--- Auszug ---
<<<<

# Deutsche Bedienungsanleitung für Lowrance X-125



## hotabych (29. Mai 2010)

Hallo,

suche wie im Titel steht Bedienungsanleitung in Deutsch für Lowrance x125, in welcher Form ist egal ob auf Papier oder als Datei. Es gibt bestimmt einige hier im Forum die das Gerät auch haben.  Wäre sehr schön wenn mir da jemand helfen könnte. Für die Unkosten wenn solche anfallen sollten komme ich selbstverständlich auf.

Gruß und Danke im Voraus
Andreas


----------



## Andreas 25 (29. Mai 2010)

*AW: Deutsche Bedienungsanleitung für Lowrance X-125*



hotabych schrieb:


> Hallo,
> 
> suche wie im Titel steht Bedienungsanleitung in Deutsch für Lowrance x125, in welcher Form ist egal ob auf Papier oder als Datei. Es gibt bestimmt einige hier im Forum die das Gerät auch haben. Wäre sehr schön wenn mir da jemand helfen könnte. Für die Unkosten wenn solche anfallen sollten komme ich selbstverständlich auf.
> 
> ...

>>>>

--- Bereitgestelltes Material ---
<<<<

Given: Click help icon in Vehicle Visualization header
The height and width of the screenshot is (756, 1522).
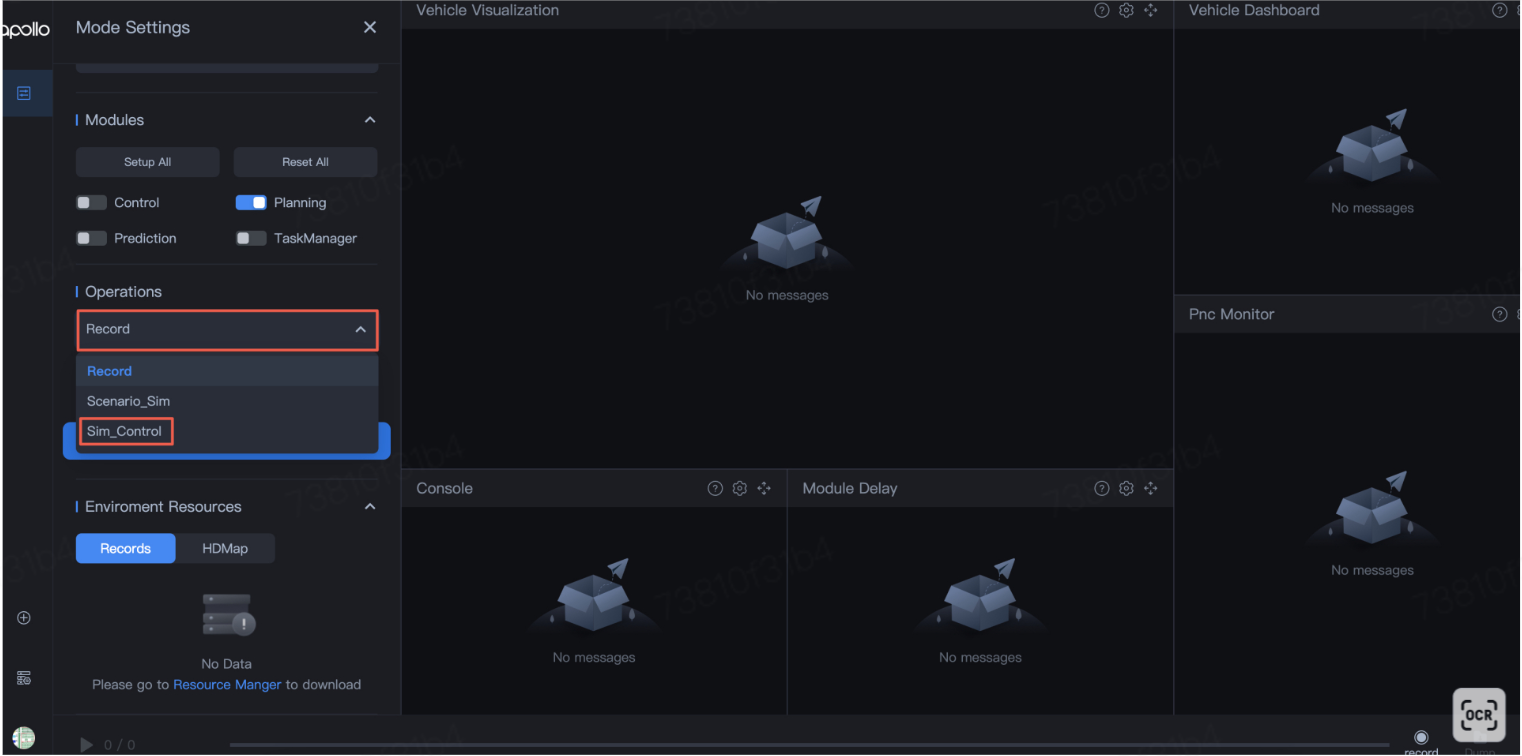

>>>>

Beantworten Sie diese Fragen zum Auszug:
1. Für welches Gerät wird eine deutsche Bedienungsanleitung gesucht?
2. In welcher Form soll die Anleitung laut hotabych vorliegen?
3. Wer antwortet am 29. Mai 2010 auf den Beitrag von hotabych?
Das Material steht für sich und gehört nicht zum Auszug.

--- Lösung ---
1. Die Anleitung wird für das Lowrance X-125 gesucht.
2. Die Form ist egal, sie kann auf Papier oder als Datei vorliegen.
3. Andreas 25 antwortet auf den Beitrag.